SeamUp
International Coach
Exactly. So when you aren't winning you lose the job. The history of the test game has shown that there aren't many captains for more than 10 years and he was one of them for a reason.I've addressed a couple of these points already. Most of the rest are too subjective to hold conversation on. You believe them to be important in part because you hold a high opinion of him as a captain. I believe them to be unimportant in part because I do not.
Don't you think that the primary job of a captain is to win matches though? Given that everyone else won a higher percentage of games than him, doesn't this lower him in your estimation?
Tactically he wasn't a Vaughan or a Fleming but he knew when his sides had to go for the throat and when they had to sit back and absorb pressure. He was the one responsible for quite a few things that don't just happen. Someone has to drive ideas and make them happen and he did.
So to sum up, he was a leader of men who his team mates followed and wanted to play for.
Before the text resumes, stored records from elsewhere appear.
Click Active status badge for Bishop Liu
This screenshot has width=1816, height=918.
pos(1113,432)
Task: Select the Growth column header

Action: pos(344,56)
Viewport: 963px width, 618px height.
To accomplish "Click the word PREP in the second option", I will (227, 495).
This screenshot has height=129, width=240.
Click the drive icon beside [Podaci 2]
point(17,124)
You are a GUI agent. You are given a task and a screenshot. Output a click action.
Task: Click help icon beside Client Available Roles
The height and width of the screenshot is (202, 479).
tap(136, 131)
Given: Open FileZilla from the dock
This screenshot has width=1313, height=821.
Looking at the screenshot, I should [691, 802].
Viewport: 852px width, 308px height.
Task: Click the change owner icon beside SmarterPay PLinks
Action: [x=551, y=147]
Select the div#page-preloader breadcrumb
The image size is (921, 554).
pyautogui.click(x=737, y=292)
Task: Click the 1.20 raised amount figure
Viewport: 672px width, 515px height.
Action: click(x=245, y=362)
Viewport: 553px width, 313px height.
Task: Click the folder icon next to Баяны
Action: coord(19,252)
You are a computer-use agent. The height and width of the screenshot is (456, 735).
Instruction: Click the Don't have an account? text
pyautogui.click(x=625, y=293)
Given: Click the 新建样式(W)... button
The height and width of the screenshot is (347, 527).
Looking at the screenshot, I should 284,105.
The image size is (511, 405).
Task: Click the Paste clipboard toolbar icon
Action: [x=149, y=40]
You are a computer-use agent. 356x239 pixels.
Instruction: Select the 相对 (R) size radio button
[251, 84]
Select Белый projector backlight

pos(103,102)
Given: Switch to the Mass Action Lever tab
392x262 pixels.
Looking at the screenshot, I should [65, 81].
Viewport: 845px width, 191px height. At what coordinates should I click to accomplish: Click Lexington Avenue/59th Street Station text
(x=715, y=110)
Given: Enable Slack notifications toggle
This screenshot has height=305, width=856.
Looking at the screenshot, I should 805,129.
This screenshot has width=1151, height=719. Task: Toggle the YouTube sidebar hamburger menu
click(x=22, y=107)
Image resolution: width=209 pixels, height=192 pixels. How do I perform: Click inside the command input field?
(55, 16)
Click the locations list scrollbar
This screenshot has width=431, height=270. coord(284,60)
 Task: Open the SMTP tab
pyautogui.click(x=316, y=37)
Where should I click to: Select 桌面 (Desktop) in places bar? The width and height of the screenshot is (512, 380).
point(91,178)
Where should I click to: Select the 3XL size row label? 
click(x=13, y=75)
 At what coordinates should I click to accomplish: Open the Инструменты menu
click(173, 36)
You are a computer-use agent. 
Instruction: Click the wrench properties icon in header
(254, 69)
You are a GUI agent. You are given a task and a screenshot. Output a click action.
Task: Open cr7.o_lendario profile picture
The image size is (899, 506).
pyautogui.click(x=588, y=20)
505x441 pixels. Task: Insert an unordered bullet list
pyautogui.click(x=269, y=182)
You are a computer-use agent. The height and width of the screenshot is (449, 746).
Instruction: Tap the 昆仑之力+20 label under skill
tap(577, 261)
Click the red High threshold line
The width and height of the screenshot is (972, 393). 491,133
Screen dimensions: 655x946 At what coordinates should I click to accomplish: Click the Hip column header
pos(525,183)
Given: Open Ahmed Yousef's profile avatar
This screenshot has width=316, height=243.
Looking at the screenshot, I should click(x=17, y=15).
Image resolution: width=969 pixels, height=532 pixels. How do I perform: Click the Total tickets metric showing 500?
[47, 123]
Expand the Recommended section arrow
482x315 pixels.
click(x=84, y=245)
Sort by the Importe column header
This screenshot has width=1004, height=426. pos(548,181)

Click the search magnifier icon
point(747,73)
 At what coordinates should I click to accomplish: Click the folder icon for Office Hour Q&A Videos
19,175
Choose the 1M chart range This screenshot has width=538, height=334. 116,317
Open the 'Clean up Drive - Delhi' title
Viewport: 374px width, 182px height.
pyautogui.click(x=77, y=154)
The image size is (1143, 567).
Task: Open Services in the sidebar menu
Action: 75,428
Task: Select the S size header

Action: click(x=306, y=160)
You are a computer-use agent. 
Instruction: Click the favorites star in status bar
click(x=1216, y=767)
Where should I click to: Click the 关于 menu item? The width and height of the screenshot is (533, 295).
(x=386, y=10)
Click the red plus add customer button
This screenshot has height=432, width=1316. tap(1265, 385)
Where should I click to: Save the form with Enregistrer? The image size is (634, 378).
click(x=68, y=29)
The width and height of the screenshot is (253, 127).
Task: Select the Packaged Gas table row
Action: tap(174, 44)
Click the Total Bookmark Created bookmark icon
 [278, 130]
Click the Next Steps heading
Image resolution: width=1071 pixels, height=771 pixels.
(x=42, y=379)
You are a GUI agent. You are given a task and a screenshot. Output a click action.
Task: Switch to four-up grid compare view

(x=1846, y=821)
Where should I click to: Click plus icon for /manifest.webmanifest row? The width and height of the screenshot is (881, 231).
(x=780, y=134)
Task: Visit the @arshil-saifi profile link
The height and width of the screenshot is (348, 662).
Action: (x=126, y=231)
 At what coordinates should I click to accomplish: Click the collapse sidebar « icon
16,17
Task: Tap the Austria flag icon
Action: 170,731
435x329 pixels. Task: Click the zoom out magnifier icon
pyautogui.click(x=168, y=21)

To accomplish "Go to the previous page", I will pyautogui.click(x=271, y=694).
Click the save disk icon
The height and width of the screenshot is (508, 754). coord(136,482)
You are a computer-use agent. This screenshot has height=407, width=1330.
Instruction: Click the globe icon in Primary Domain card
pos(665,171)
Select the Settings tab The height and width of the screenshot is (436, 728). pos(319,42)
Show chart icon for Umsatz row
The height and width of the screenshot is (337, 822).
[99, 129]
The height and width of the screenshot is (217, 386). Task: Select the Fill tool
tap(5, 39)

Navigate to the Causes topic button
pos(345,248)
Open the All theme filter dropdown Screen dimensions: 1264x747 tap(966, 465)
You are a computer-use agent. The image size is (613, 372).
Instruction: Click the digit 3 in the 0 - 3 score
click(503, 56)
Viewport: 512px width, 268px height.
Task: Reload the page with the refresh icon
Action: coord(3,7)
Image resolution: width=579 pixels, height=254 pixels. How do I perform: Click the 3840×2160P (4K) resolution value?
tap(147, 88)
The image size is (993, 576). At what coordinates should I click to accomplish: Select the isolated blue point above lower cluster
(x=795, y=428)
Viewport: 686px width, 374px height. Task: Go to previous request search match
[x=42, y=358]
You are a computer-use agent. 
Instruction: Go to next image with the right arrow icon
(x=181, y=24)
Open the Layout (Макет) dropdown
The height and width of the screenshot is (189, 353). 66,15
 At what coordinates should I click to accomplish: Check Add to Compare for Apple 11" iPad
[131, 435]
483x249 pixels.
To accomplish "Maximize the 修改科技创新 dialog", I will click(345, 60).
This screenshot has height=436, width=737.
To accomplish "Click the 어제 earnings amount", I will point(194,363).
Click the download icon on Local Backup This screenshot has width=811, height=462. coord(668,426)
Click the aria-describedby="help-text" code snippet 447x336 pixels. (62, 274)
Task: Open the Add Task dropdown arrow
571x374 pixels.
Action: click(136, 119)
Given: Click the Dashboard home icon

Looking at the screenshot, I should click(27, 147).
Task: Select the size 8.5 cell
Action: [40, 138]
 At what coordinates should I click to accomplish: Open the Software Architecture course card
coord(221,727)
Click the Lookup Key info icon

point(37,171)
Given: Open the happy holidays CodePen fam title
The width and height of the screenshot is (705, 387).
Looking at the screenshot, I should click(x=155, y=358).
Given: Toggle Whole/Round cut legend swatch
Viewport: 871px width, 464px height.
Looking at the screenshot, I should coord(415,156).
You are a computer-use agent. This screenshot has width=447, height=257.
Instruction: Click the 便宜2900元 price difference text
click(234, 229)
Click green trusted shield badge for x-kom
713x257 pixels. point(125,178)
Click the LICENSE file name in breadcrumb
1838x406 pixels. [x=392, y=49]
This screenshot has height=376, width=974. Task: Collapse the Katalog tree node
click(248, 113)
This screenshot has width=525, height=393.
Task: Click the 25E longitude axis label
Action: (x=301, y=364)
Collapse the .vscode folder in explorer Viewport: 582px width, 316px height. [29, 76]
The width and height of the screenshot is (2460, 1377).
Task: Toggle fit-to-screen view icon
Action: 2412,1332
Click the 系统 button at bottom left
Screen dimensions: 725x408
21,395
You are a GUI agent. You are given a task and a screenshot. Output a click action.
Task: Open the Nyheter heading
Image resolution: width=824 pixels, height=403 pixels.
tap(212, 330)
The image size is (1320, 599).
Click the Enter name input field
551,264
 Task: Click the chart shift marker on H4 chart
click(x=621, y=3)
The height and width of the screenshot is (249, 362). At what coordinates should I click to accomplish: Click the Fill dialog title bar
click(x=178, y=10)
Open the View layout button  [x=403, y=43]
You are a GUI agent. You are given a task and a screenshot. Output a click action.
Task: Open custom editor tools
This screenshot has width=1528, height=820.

He had to take over and still perform his skills (opening the batting , dealing with transformations targets and being not technically perfect had to use up a lot of mental reserve but still produced as a leader and you don't want to give him credit for that ?) Wow.
Pollock was sincere but undemonstrative as a captain. I used to watch Pollock go bowl , moan at his fielders and shake his head as a captain because he was a bowler. Nice to have the Woolmer carry over a bit and the fixtures he had like Stephen mentions. We needed personality and Smith gave us that.
The fact that you are going on pure win/loss ratios and the fact he didn't field 5 slips and a gully and had a silly mid-on and silly mid-off and went gung-ho is laughable.